New syntaxes and safer subsets

  • Several propose a “modern syntax over the same semantics” (like Reason/OCaml, Elixir/Erlang): new grammar, const‑by‑default, better destructuring, clearer initialization, local functions—but compiled to standard C++ for perfect interop.
  • Existing experiments like cppfront/cpp2 are cited; some disagree with their specific design choices (e.g., not making locals const‑by‑default).
  • Another safety proposal is Safe C++ (via Circle), claiming full memory safety without breaking source compatibility. Supporters call it a “monumental” effort and criticize the committee for effectively shutting it down via new evolution principles; others note that porting such a deep compiler change across vendors is nontrivial.

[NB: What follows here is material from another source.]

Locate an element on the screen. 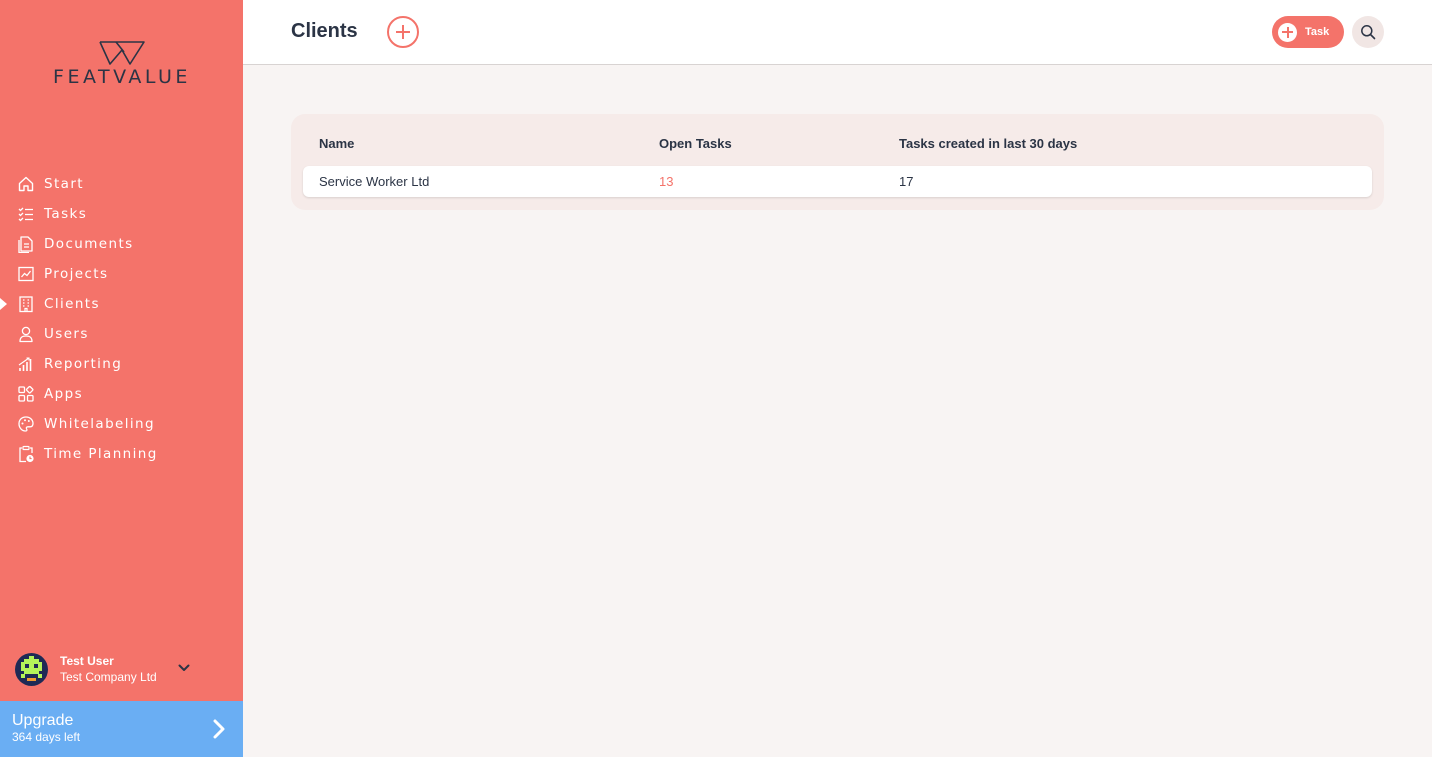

Rust vs C++: safety, domains, and ecosystem

  • Strong Rust advocates claim “no reason to use C++ anymore” for new projects, asserting Rust does “everything better” as a language; they concede C++ remains preferable for quick prototyping, firmware, some interfacing, and because of existing ecosystems.
  • C++ defenders counter with domains where C++ still dominates: high‑performance numerics, AI inference, HFT, browser engines, console/VFX toolchains, GPU work, and mature GUIs (Qt, game engines, vendor tools).
  • Rust proponents point to evolving GUI/game stacks (egui, Slint, Bevy) and FFI, but others respond these are far from matching Qt, Unreal, Godot, console devkits, or GPU tooling (RenderDoc, Nsight, etc.).
  • Safety comparison: one side emphasizes that safe Rust “never segfaults” in practice; another points to known soundness bugs and LLVM miscompilations but agrees they’re rare and contrived compared to everyday C++ errors.
  • Some argue that with good tests, sanitizers, and linters, modern C++ can be nearly as safe for many domains; others reply that Rust’s type system makes high‑coverage testing and reasoning about design easier.

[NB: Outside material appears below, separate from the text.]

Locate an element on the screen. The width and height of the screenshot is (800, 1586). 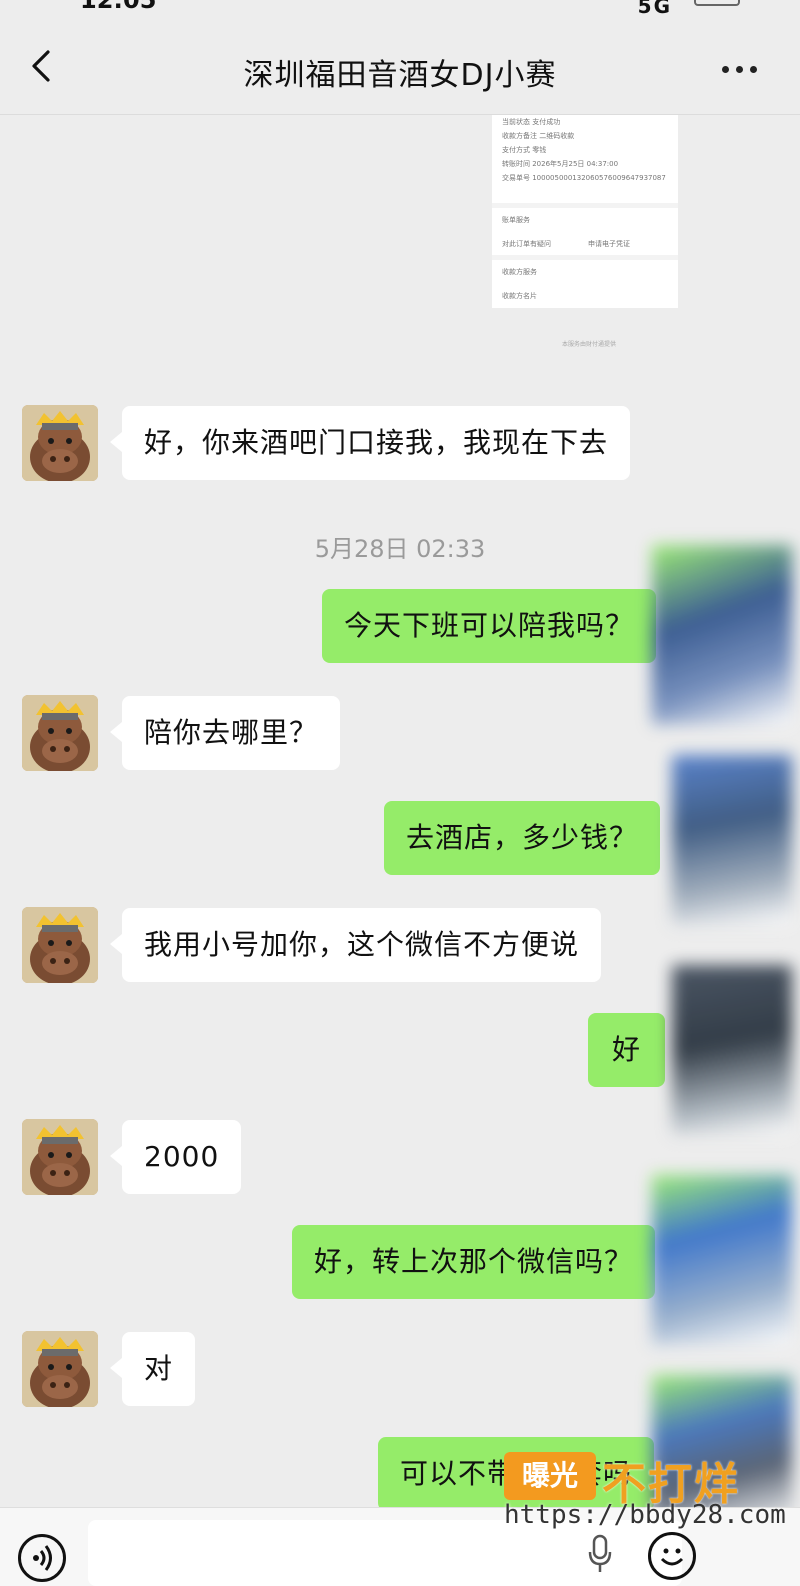
more-button is located at coordinates (740, 68).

Culture, standard library, and “good bones”

  • There’s a recurring theme that many C++ pain points are cultural/ergonomic rather than strictly technical: bad defaults (non‑const locals, multiple initialization syntaxes), non‑composing features, and an inconsistent standard library.
  • Several view C++’s “bones” (low‑level control, metaprogramming power, C ABI interop) as excellent, but the standard library and defaults as the real mess; they note that custom libraries and internal “dialects” can mitigate this.
  • A few commenters like modern C++ and find it elegant if you stick to a curated subset plus tooling; others see only “wizards and sunk‑cost nerds” willingly writing modern C++ and urge the community to move on instead of eternally patching it.